Pacte de confiance, parce que, lorsqu’EDF étudie la mise à niveau, après dix ans d’exploitation de la centrale de Gravelines, référence de Daya-bay, elle propose sans hésiter de mettre à disposition de GNPJVC, les 110 modifications, fruit inestimable du savoir-faire acquis au cours de centaines d’années/réacteurs de retour d’expérience. La Chine saura apprécier ce geste à sa juste valeur.

Nouvel acte de confiance, peu avant la mise en service de Daya-Bay, GNPJVC demande à EDF de prendre la responsabilité des premières années d’exploitation. EDF enverra alors une soixantaine d’exploitants pour démarrer la centrale et former les équipes chinoises qui, en quelques années, prendront les rennes de leur centrale.
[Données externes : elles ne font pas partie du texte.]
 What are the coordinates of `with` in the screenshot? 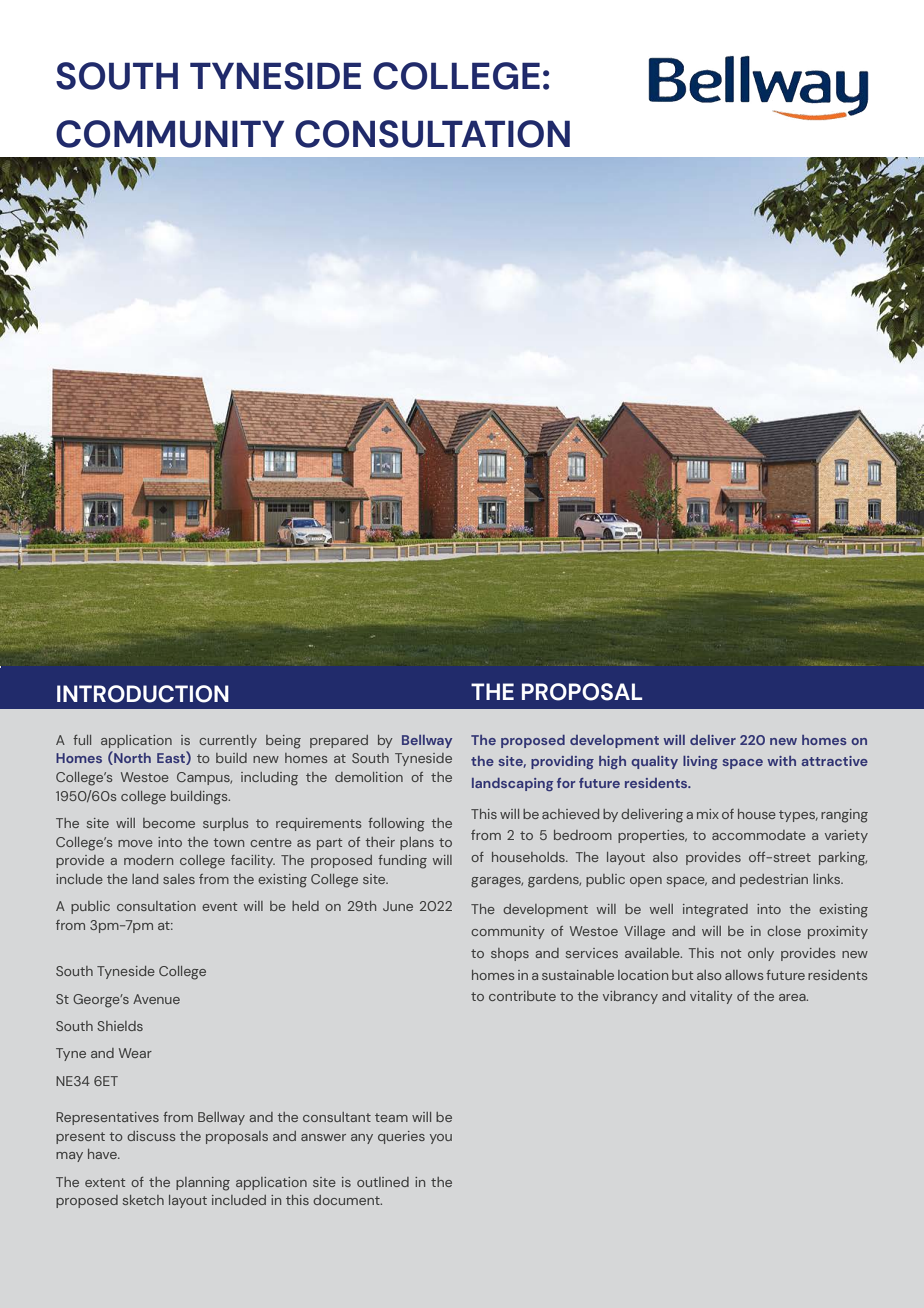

En 1995, alors que Daya-Bay démarre, CGNPC engage une deuxième centrale du même modèle français, sur le même site. EDF y aura un rôle d’assistance technique et les entreprises françaises un rôle de fournisseur, mais Ling Ao sera une centrale chinoise, construite sous responsabilité chinoise par des entreprises chinoises. La Chine y a acquis son autonomie.
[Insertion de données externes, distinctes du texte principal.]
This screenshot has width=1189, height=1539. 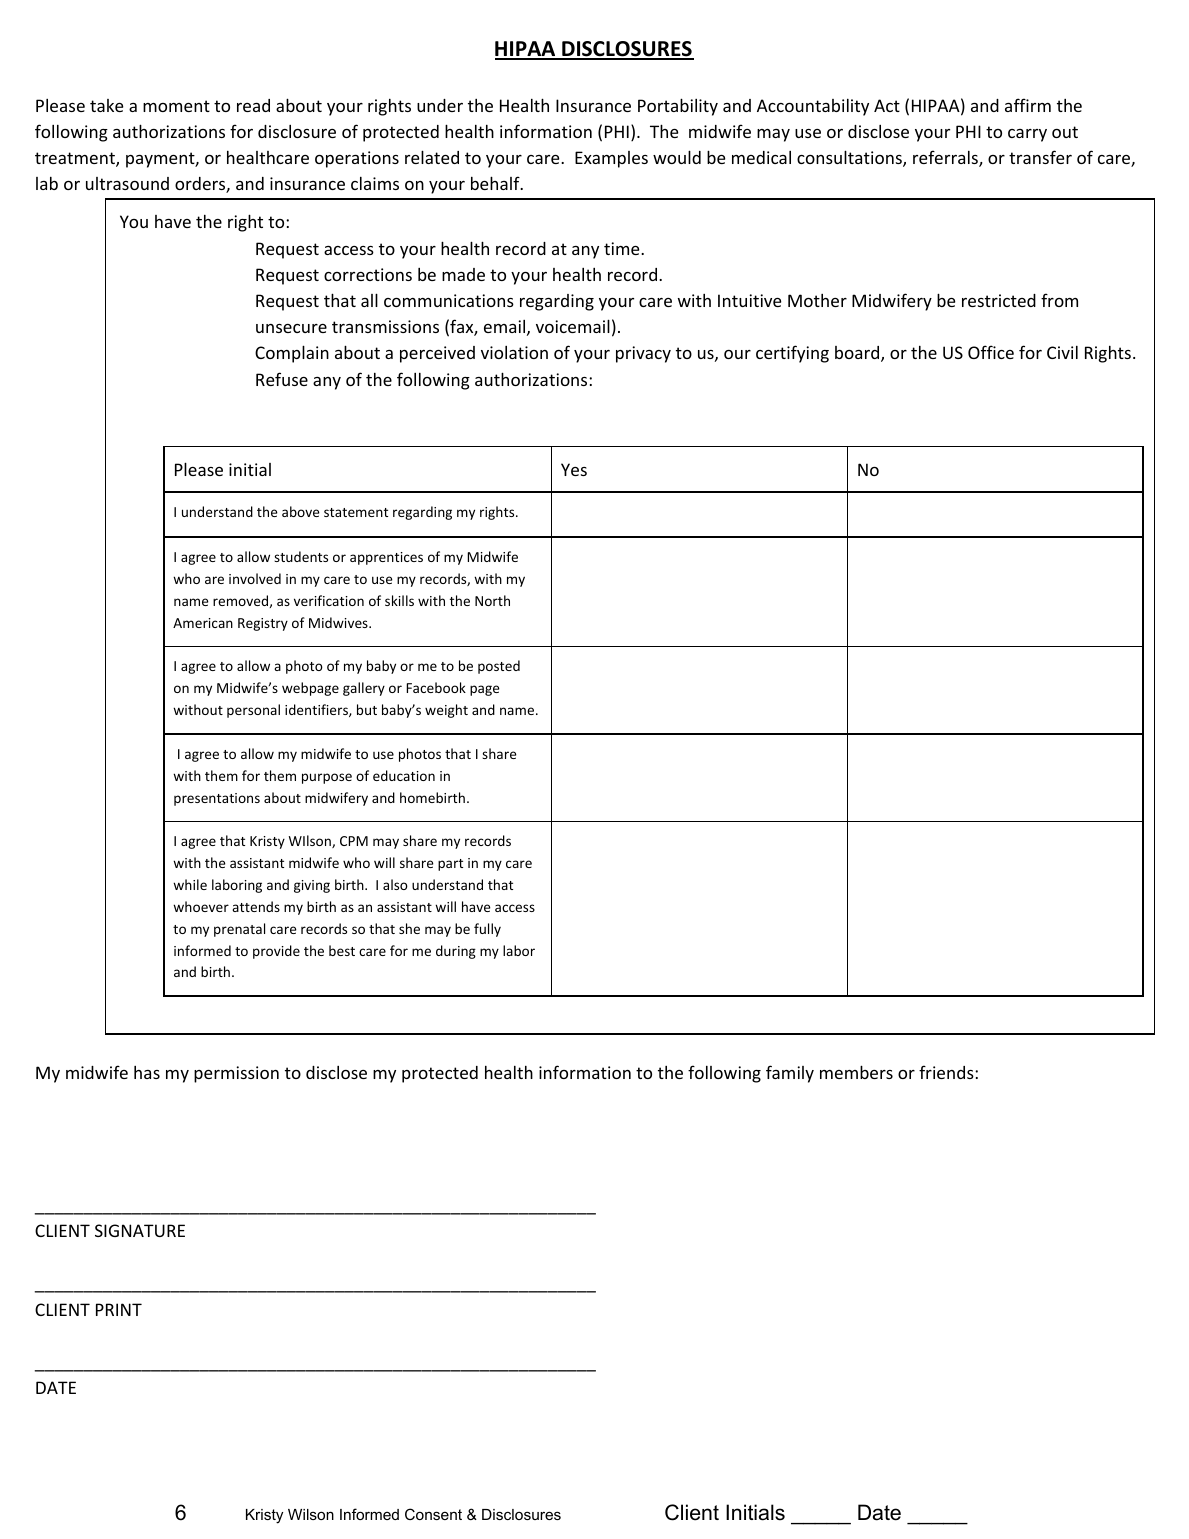 I want to click on above, so click(x=301, y=511).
Cela n’empêchera pas une étroite coopération entre exploitants français et chinois : échanges d’expérience, de pièces de rechange, soutien en cas d’incidents... Daya-Bay et Ling Ao participent au concours de performance des centrales françaises et y obtiennent souvent des premiers prix. Cette coopération se poursuit aujourd’hui entre les exploitants des 56 réacteurs français et les 36 réacteurs chinois de même technologie.

En 2007, CGN invite la France à construire deux réacteurs EPR sur le site de Taishan et EDF à investir à ses côtés. Cet accord, unique dans l’histoire de la Chine, est signé pour les cinquante ans de vie de la centrale.
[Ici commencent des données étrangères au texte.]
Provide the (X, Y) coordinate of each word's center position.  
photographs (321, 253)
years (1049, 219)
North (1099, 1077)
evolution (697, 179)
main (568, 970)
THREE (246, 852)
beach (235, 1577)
L’étape d’après, en 2013, sera l’engagement de CGN auprès d’EDF pour la construction et l’exploitation de deux EPR à Hinkley Point au Royaume-Uni, la perspective d’en construire deux autres à Sizewell et deux HPR, le modèle Hualong chinois, à Bradwell.
Une coopération inscrite pour un siècle.

Le partenariat entre la France et la Chine culmine avec le voyage du Premier ministre Li Keqiang en France, fin juin 2015. La déclaration conjointe sur l’approfondissement de la coopération franco-chinoise sur l’énergie nucléaire civile est rendue publique à l’occasion de sa visite. Elle prévoit une coopération globale « de la mine au retraitement », dans tous les domaines de l’exploitation, de la conception de nouveaux réacteurs de moyenne et grande puissance, de leur construction en Chine, en France et dans les pays tiers, de l’association des industriels des deux pays et de la réalisation d’une usine de retraitement en Chine. Toutes les entreprises françaises, à commencer par AREVA, Alstom et la centaine d’entreprises de l’association Partenariat France Chine Electricité (PFCE) sont concernées par cet accord qui ouvre d’immenses perspectives.
La confiance est au zénith.

L’alliance industrielle de la France, qui possède le plus important retour d’expérience d’exploitation du monde, et de la Chine, qui va construire le plus grand programme nucléaire de l’histoire, est un atout pour ces deux pays et, au-delà, pour la sûreté et le progrès du nucléaire mondial.

Ce partenariat historique est le fruit du travail d’hommes et de femmes qui ont mis leur foi dans des projets à construire ensemble et se sont donné leur confiance. Ils sont aujourd’hui liés par des liens l’amitié.

Dans un domaine aussi stratégique que celui du nucléaire, un tel partenariat est une pierre d’angle pour la construction de la coopération et de la paix entre les peuples et les nations.

Et si aujourd’hui, cette coopération s’est quelque peu affaiblie sous l’effet de diverses influences négatives, souhaitons qu’elle soit réanimée. Ses fondements restent intacts et elle est certainement non seulement dans l’intérêt mutuel de nos deux pays, mais une contribution au progrès et à la paix dans le Monde.